Yapılacak İş: Verilen metindeki mukaddimeye göre, yetmiş adamın "Sa' denilen dört avuç taamdan yetmiş adam yemişler" sözünü işitip tekzib etmemesi neden tasdik sayılmaktadır? Bir ila üç cümleyle açıklayınız.

Verilen Metin:

Arama


Misafir - avatarı
Misafir
Ziyaretçi
22 Mart 2006       Mesaj #34
Misafir - avatarı
Ziyaretçi
YEDİNCİ NÜKTELİ İŞARET: Mu'cizat-ı Nebeviyyenin bereket-i taam hususunda olan kısmından birkaç kat'î ve manen mütevatir misâline işaret edeceğiz. Bahisten evvel bir mukaddime zikri münasipdir.
Mukaddime: Şu gelecek bereketli mu'cizat misalleri, herbiri müteaddid tarîkle, hattâ bâzıları onaltı tarîkle sahih bir surette nakledilmiş. Ekserisi, bir cemaat-ı kesîre huzurunda vukubulmuş; o cemaat içinde mu'teber ve sadık insanlar onlardan bahsedip nakletmişler. Meselâ: "Sa' denilen dört avuç taamdan yetmiş adam yemişler, tok olmuşlar" naklediyor. O yetmiş adam, onun sözünü işitiyor, tekzib etmiyor. Demek sükût ile tasdik ediyorlar. Halbuki o asr-ı sıdk ve hakikatta ve o hakperest ve ciddî ve doğru adam olan Sahabeler, zerre miktar yalanı görse, red ve tekzib ederler. Halbuki bahsedeceğimiz vakıaları çoklar rivayet etmiş ve ötekiler de sükût ile tasdik etmişler. Demek herbir hâdise manen mütevatir gibi kat'îdir. Hem sahabeler, Kur'anın ve âyetlerin hıfzından sonra en ziyade, Resul-i Ekrem Aleyhissalâtü Vesselâm'ın ef'al ve akvâlinin muhafazasına, bahusus ahkâma ve mu'cizata dair ahvaline bütün kuvvetleriyle çalıştıklarını ve sıhhatlerine pek çok dikkat ettiklerini, Tarih ve Siyer şehadet ediyor. Resul-i Ekrem Aleyhissalâtü Vesselâm'a ait en küçük bir hareketi, bir sîreti, bir hali ihmal etmemişler. Ve etmediklerini ve kaydettiklerini, kütüb-ü ehâdîsiye şehadet ediyor. Hem Asr-ı Saadette, mu'cizatı ve medâr-ı ahkâm ehâdîsi, kitabetle çoklar kaydedip yazdılar. Hususan Abadile-i Seb'a, kitabetle kaydettiler. Hususan Tercüman-ül Kur'an olan Abdullah İbn-i Abbas ve Abdullah İbn-i Amr İbn-il Âs, bahusus otuz-kırk sene sonra, Tâbiînin binler muhakkikleri, ehâdîsi ve mu'cizatı yazı ile kaydettiler. Daha ondan sonra, başta dört imam-ı müçtehid ve binler muhakkik muhaddisler naklettiler; yazı ile muhafaza ettiler. Daha Hicretten ikiyüz sene sonra başta Buharî, Müslim, Kütüb-ü Sitte-i Makbûle vazife-i hıfzı omuzlarına aldılar. İbn-i Cevzî gibi şiddetli binler münekkidler çıkıp; bazı mülhidlerin veya fikirsiz veya hıfızsız veya nâdânların karıştırdıkları mevzu ehâdîsi tefrik ettiler, gösterdiler. Sonra ehl-i keşfin tasdikiyle; yetmiş defa Resul-i Ekrem Aleyhissalâtü Vesselâm temessül edip, yakaza halinde onun sohbetiyle müşerref olan Celâleddin-i Süyutî gibi allâmeler ve muhakkikler, ehâdîs-i sahihanın elmaslarını, sair sözlerden ve mevzuattan tefrik ettiler. İşte bahsedeceğimiz hâdiseler, mu'cizeler böyle elden ele -kuvvetli, emin, müteaddid ve çok, belki hadsiz ellerden- sağlam olarak bize gelmiş.

Sağlanan Veriler:
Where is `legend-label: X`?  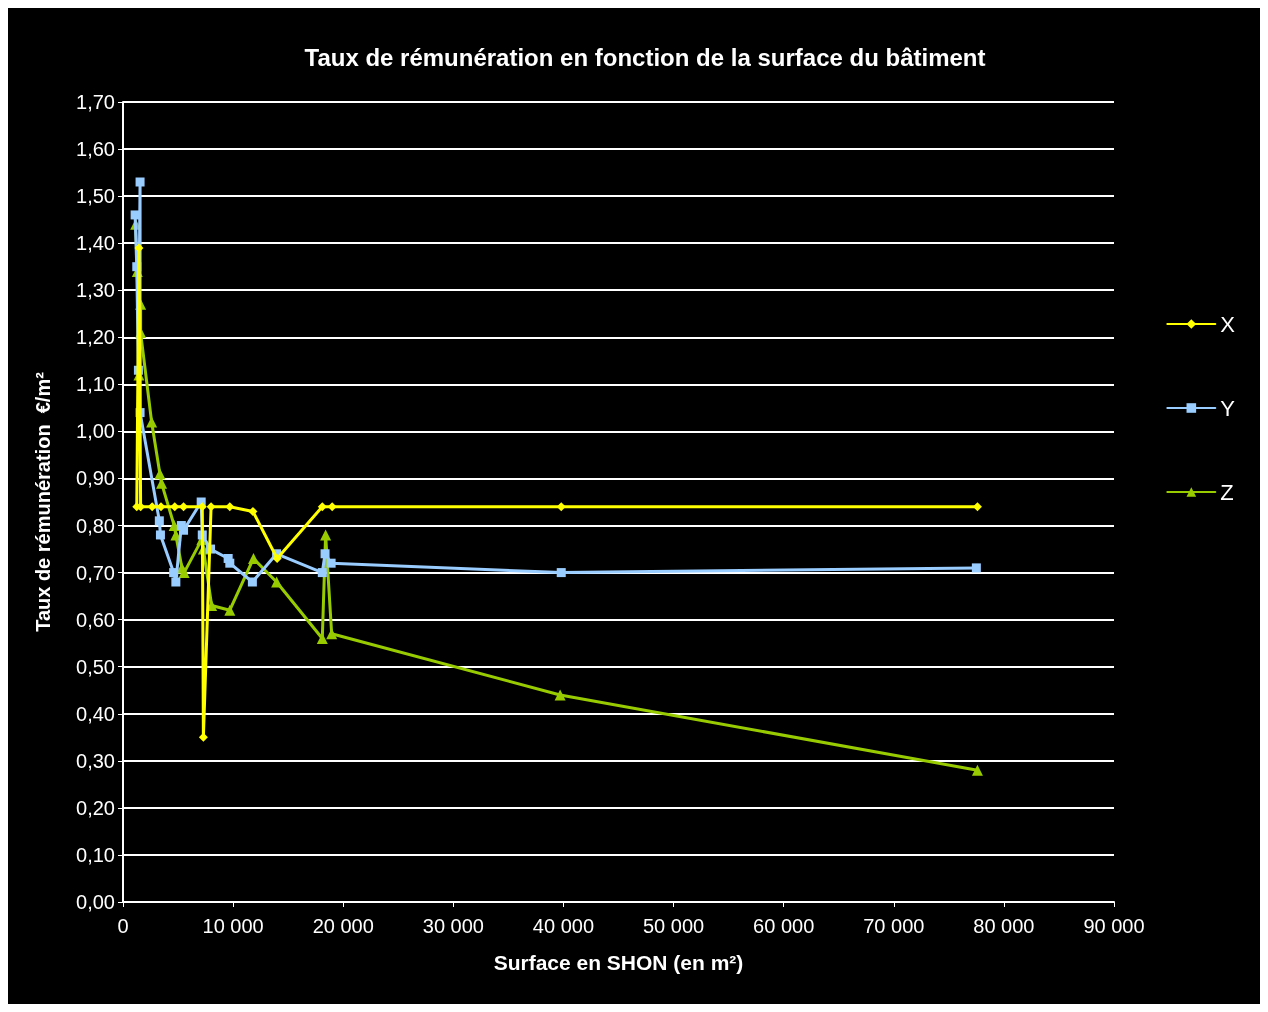
legend-label: X is located at coordinates (1228, 324).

Yazılı Cevap: Yetmiş adam bu sözü işittiği hâlde yalanlamadığından sükût ile tasdik etmiş sayılır. Çünkü o sıdk ve hakikat asrında hakperest, ciddî ve doğru insanlar olan Sahabeler, zerre miktar bir yalan görseler onu reddedip tekzib ederlerdi.